Central banks have issued electronic money for broad public use twice before: Avant in Finland, and Sistema de Dinero Electrónico in Ecuador. Both failed — Avant wasn’t as convenient as debit cards, and Ecuador’s central bank just wasn’t trusted by the populace.

Uruguay ran a very limited CBDC proof-of-concept over 2017 and 2018, which involved a small number of ordinary end users.

China’s DC/EP proposal — which isn’t live yet — will be accepted by end users to the degree it works as well as Tenpay/WeChat Pay or Alipay.

New systems in pilot tests with real end users include the Bahamas Sand Dollar and the Eastern Caribbean DCash.

These are very different from each other, and show the many success and failure modes of projects labeled “CBDC.”

Finland: Avant (1993)

The very first CBDC was Avant-Kortti (“Avant Card”), which was launched by the Bank of Finland in 1993.261

Avant was a stored value smart card — you bought a card with money on it that you could then spend. From 1994, you could top up an Avant card with more money. The encrypted smart card was far more secure than the magnetic stripe debit and credit cards of the time. So this was e-money, but backed by the central bank.

Cards were anonymous and individual transactions weren’t tracked, so money on Avant would work like cash. The card was labeled an “electronic purse” — the Bank of Finland hoped Avant would replace small change. Though users couldn’t exchange Avant money between themselves directly — this was possible in the design, but that function was not enabled.

Avant fit most modern definitions of CBDC — it was in the national currency, it was entirely electronic, the money was a claim against the central bank, it was a widely accepted payment instrument, and it didn’t need to be continuously online to a central authority. The main difference to modern schemes was that Avant didn’t start from blockchain ideas.

The money in Avant was not legal tender — despite being issued by the central bank — so that merchants would not be legally required to accept it in payment of debts, which would have required them to buy expensive terminals.

In 1995, the Bank of Finland sold Avant’s operator, Toimiraha, to a consortium of commercial banks. This made no difference to the users — nothing changed about the system.

Avant was one of the first examples of regulated e-money, and informed the European Union’s E-money Directive of 2000.

Avant was moderately popular — at its peak there were 900,000 cards in active use, in a country of five million people.

» **EXCERPTED DATA**:

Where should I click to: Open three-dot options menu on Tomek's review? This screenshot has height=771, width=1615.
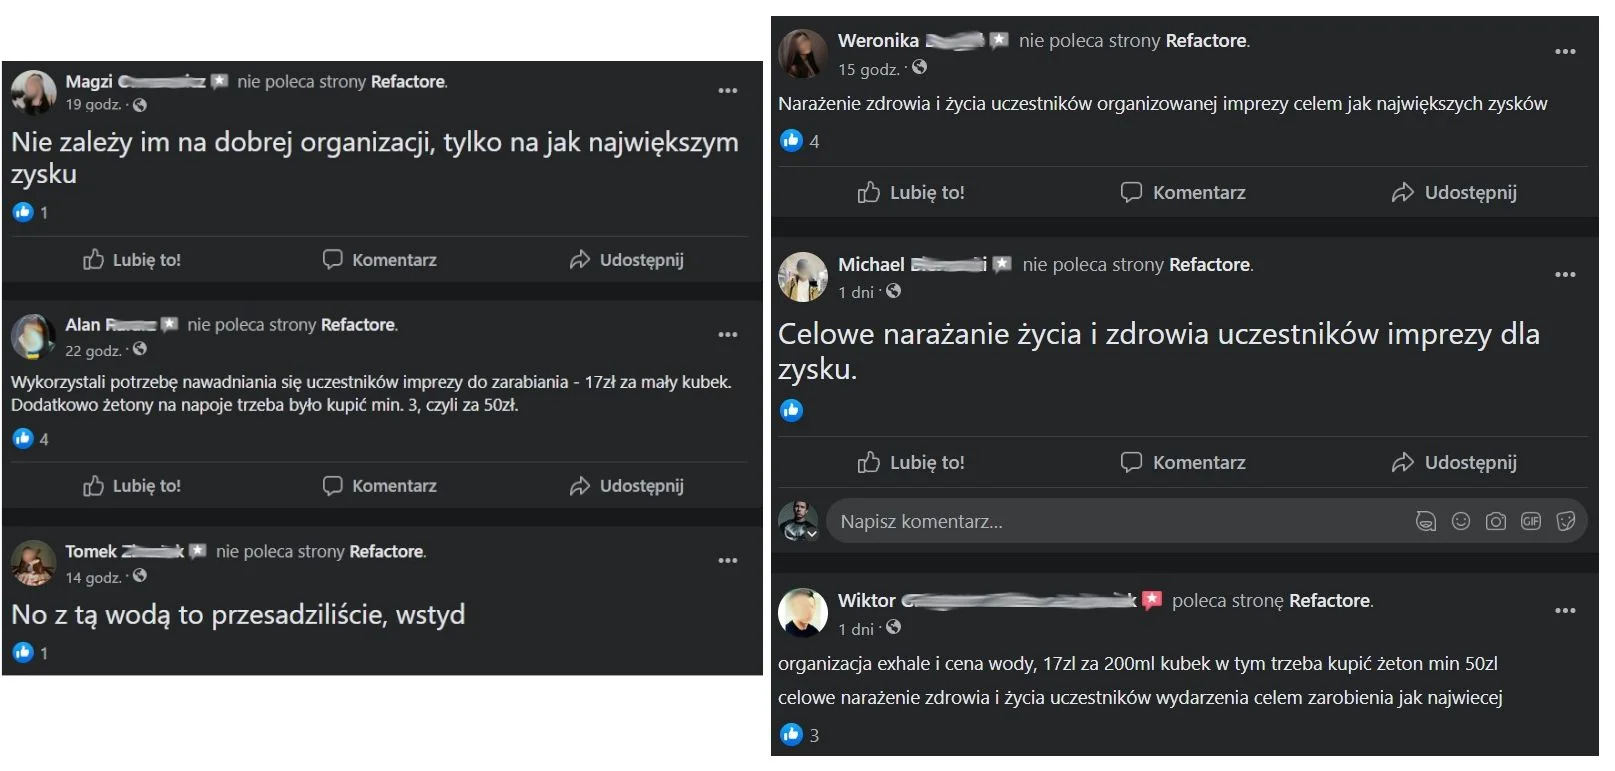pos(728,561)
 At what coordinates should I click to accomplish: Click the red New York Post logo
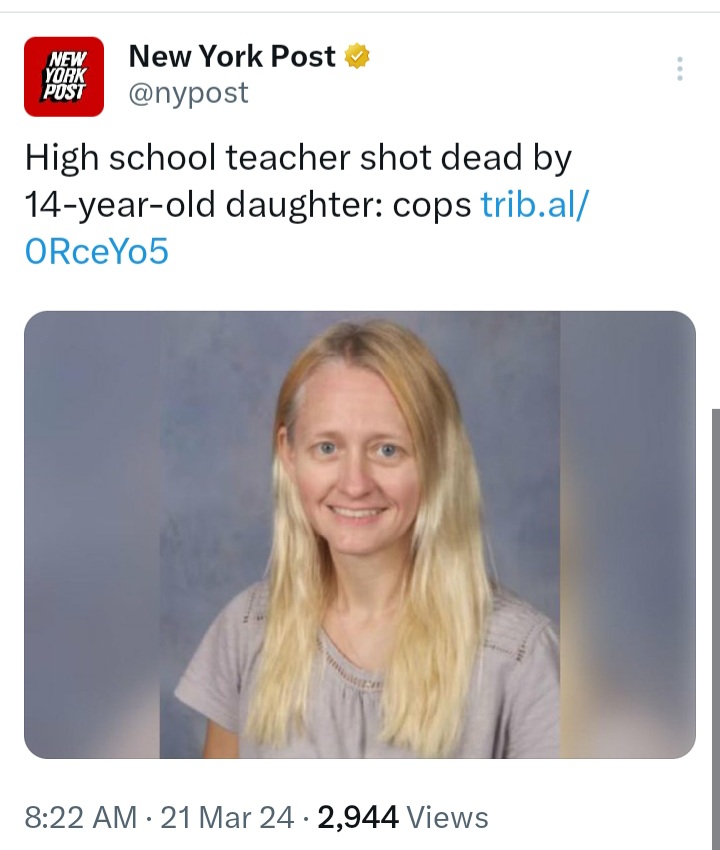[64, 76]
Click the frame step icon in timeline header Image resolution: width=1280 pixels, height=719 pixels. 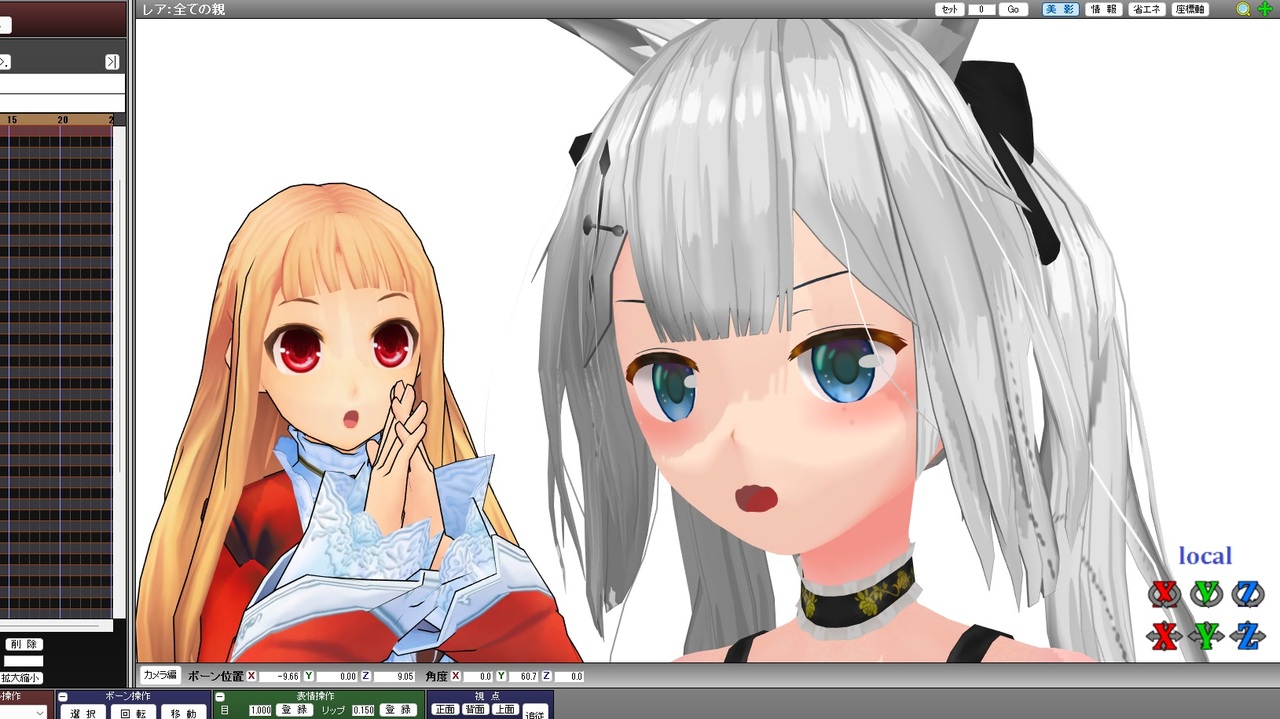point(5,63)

---

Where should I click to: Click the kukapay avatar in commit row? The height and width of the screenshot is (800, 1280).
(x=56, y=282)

» **PROBLEMS AND TASKS**:
**a.** In the passage on central bank digital currencies, retype the words from "Avant fit most" to "Directive of 2000.".
**b.** Answer these from the passage on central bank digital currencies:
(i) In what year did the Bank of Finland launch Avant?
(ii) Which two new systems are named as being in pilot tests with real end users?
(iii) How many Avant cards were in active use at its peak?
**c.** Carry on the passage on central bank digital currencies from its final sentence.

» **ANSWERS IN ORDER**:
**a.**
Avant fit most modern definitions of CBDC — it was in the national currency, it was entirely electronic, the money was a claim against the central bank, it was a widely accepted payment instrument, and it didn’t need to be continuously online to a central authority. The main difference to modern schemes was that Avant didn’t start from blockchain ideas.

The money in Avant was not legal tender — despite being issued by the central bank — so that merchants would not be legally required to accept it in payment of debts, which would have required them to buy expensive terminals.

In 1995, the Bank of Finland sold Avant’s operator, Toimiraha, to a consortium of commercial banks. This made no difference to the users — nothing changed about the system.

Avant was one of the first examples of regulated e-money, and informed the European Union’s E-money Directive of 2000.

**b.**
(i) 1993
(ii) The Bahamas Sand Dollar and the Eastern Caribbean DCash
(iii) 900,000

**c.**
The biggest problem was that users were unhappy at being charged a fee for loading and unloading money, especially as ATM withdrawals were free by this time. Users hated fees more than they liked anonymity. Avant was discontinued at the end of March 2006.

Ecuador: Sistema de Dinero Electrónico (2014)

The Sistema de Dinero Electrónico (SDE; “electronic money system”), run by the Banco Central del Ecuador (BCE), was a bit odd. For one thing, the currency was the US dollar. For another, the BCE didn’t quite have the powers you’d expect of something called a “central bank.”

SDE wasn’t quite a CBDC — in practical terms, it was really a failed payment system.

Ecuador went through a hyperinflation in the late 1990s. The national currency, the sucre, went down in value rapidly, and the economy was already substantially running on cash in US dollars — so the government chose dollarisation, and formally declared the US dollar the national currency of Ecuador in January 2000.

This left the central bank unable to issue its national currency, act as the lender of last resort, or manage monetary policy in any meaningful way. So the BCE’s focus shifted to guidelines and policy. It was also the regulator for payments.

In 2014, Ecuador’s Congress approved a fully-backed electronic dollar — so this was technically the first CBDC US dollar, sort of! The system was launched as SDE.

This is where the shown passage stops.